PDVSA, a joia petroleira venezuelana que perdeu seu brilho

Em Caracas

  • Marco Bello/Reuters

Pilar da economia venezuelana, a estatal PDVSA chegou a ser uma das cinco maiores petroleiras do mundo. Hoje, ela amarga uma produção em queda livre a declaração de moratória seletiva.

Apesar da recuperação mundial do petróleo nos últimos meses, a Petróleos de Venezuela (PDVSA) não conseguiu tranquilizar as agências de classificação Standard & Poors e Fitch: elas baixaram suas notas nesta semana.

A declaração de "default seletivo" pelo pagamento atrasado de US$ 1,169 bilhão e 842 milhões de capital de bônus com vencimento em 2017 e 2020. Os títulos da empresa representam 30% da dívida externa venezuelana, estimada em cerca de 150 bilhões de dólares, que o presidente Nicolás Maduro tenta refinanciar.

Maduro atribui as dificuldades à queda do preço do petróleo, em 2014, a menos da metade do que era e às sanções dos Estados Unidos, que proíbem a negociação de dívida pública venezuelana para seus cidadãos.

Mas economistas como César Aristimuño garantem que "o problema é a produção", em seus níveis mais baixos desde a década de 1990, fora uma greve petroleira entre dezembro de 2002 e fevereiro de 2003.

A Venezuela produz 1,9 milhão de barris diários (mbd), ante 2,27 mbd de 2016. A cifra chegou a 3,1 mbs antes da era chavista, que começou em 1999. Assim, as receitas caíram de 121 bilhões em 2012, a 72 bilhões em 2915 e 48 bilhões em 2016, num país onde o petróleo representa 96% das divisas.

A situação contrasta com a de uma década antes, quando a agência Petroleum Intelligence Weekly colocava a PDVSA à frente de gigantes como Shell e Chevron em seu ranking de petroleiras.

"Um banco"

Especialistas garantem que a queda é resultado da falta de investimento em manutenção e exploração.

"A PDVSA é praticamente a única fonte de divisas da economia venezuelana e o governo gastou tudo, descuidando dos investimentos petroleiros", disse à AFP Risa Grais-Targow, diretora para América Latina da consultoria de risco Eurasia.

A petroleira é obrigada a vender ao Banco Central suas divisas a 10 bolívares por dólar, taxa reservada para importar alimentos e medicamentos em um restrito controle de câmbios.

Assim, tem um enorme gasto e um déficit fiscal que ronda os 20% do PIB.

"A PDVSA está quebrada.

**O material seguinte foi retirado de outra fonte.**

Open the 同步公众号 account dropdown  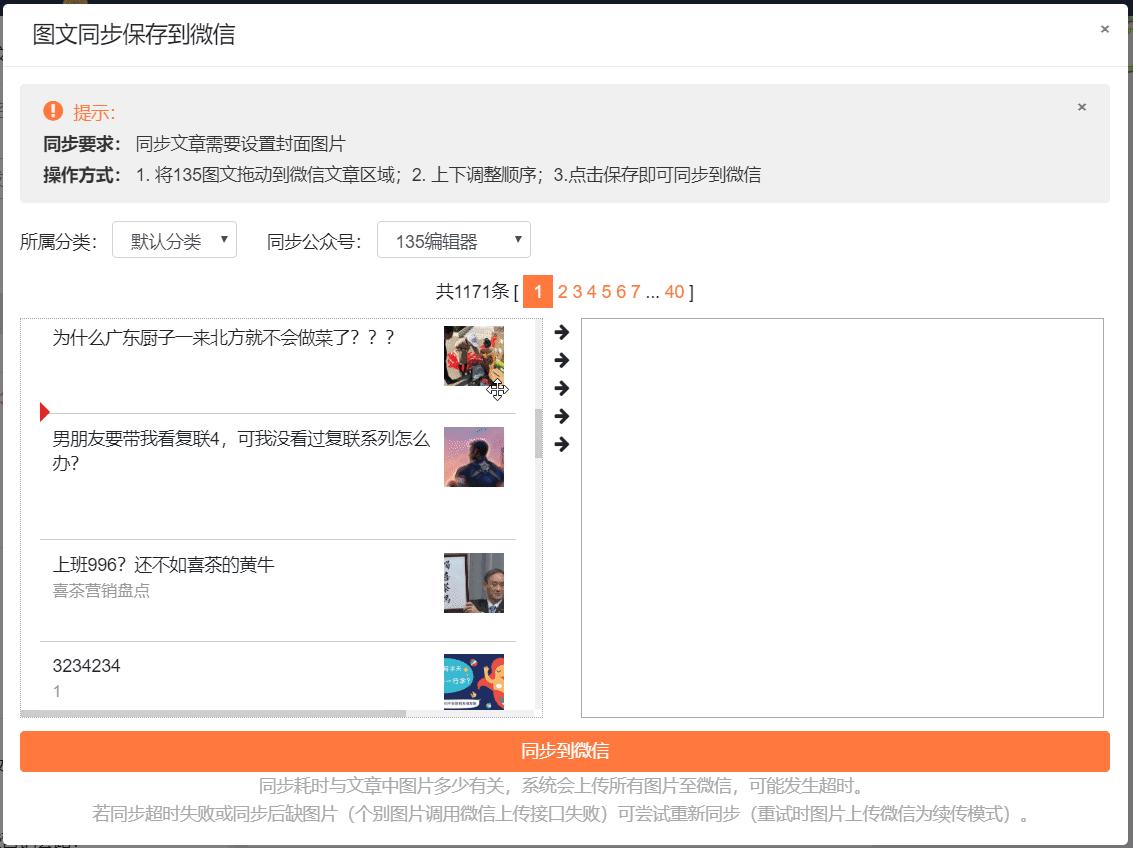point(454,239)
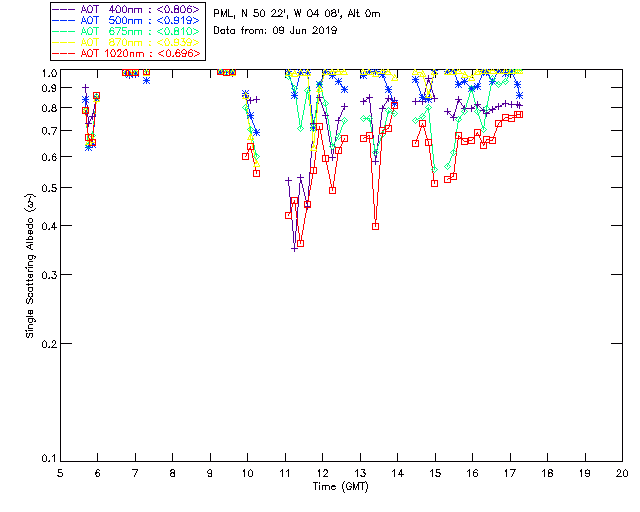This screenshot has width=640, height=512.
Task: Click the x-axis tick label 12
Action: (322, 473)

Por que? Porque virou um banco", afirmou José Gonzales, diretor de consultoria GCG Advisors.

A empresa possui recursos de petrolíferos excedentes criados pelo governo em 2005. Segundo o economista Orlando Ochoa, passaram por ali cerca de 130 bilhões de dólares.

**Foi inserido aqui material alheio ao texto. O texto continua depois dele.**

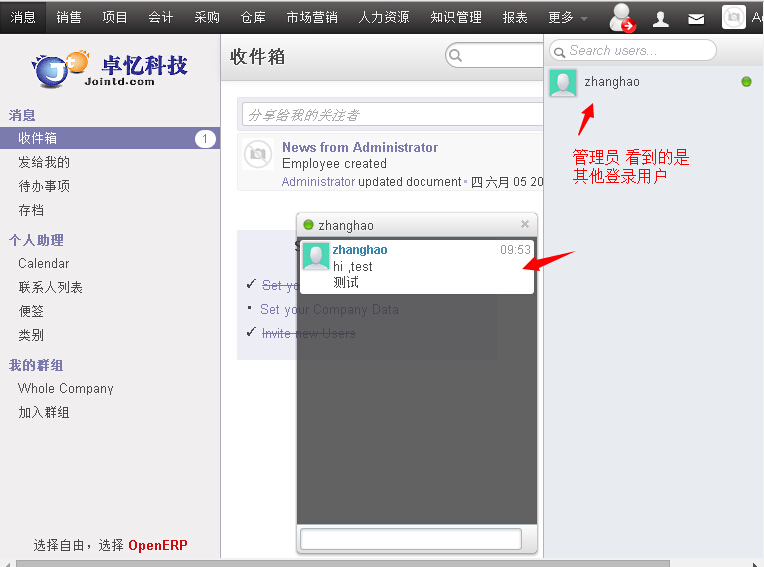This screenshot has height=567, width=764.
Task: Click the Jointd company logo
Action: point(110,68)
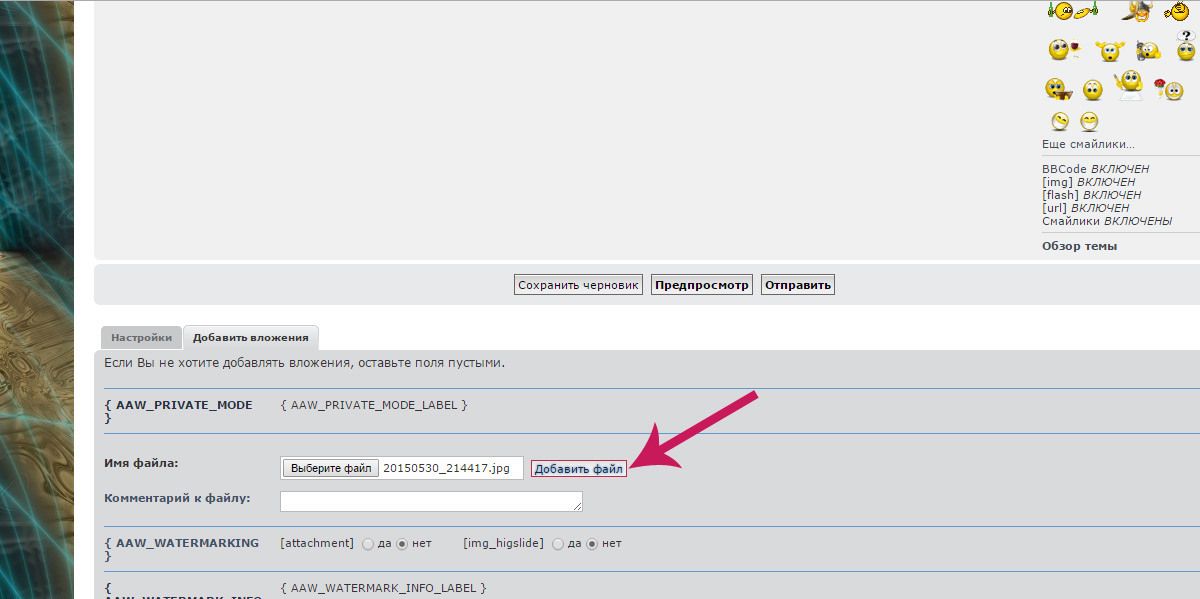The height and width of the screenshot is (599, 1200).
Task: Insert the Viking helmet smiley
Action: pos(1137,11)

Para ele, o orçamento é elaborado com os preços do petróleo abaixo do valor real, explicou Ochoa à AFP.

A PDVSA, fundada em 1976, se afasta, assim, de sua atividade natural.

Segundo o escritório Baker Hughes, o número de perfurações ativas no país caiu de 83 em outubro de 2013 a 39 no mês passado. A baixa compromete a "capacidade de melhorar a produção", alertou à AFP o especialista petroleiro Jesús Casique.

Dificuldades

Os preços da cesta venezuelana subiram no último semestre aos 55 dólares o barril em outubro, o mais alto desde 2015, mas continuam longe da média de 2015, de 88,42 dólares.

A corrupção é outro problema. O Ministério Público investiga diversos casos, inclusive o superfaturamento de 230% em 10 contratos, a 35 bilhões de dólares, e a falsificação de dados de produção.

Enquanto isso, a dívida se aperta: 36% da produção está destinada a pagar empréstimos da China e da Rússia, além da venda de petróleo a preços preferenciais para países aliados, como Cuba.

Outra fração alimenta o mercado interno, com a gasolina mais barata no planeta: um quilo de carne custa o mesmo que 75 mil litros. E, apesar de ter refinarias inclusive nos Estados Unidos, estima-se que a PDVSA importe cerca de 45 mil barris por dia de gasolina.

Portanto, argumenta Aristimuño, o país depende mais do que nunca dos 750 mil barris por dia que os Estados Unidos compram, justamente quando Washington pressiona Maduro.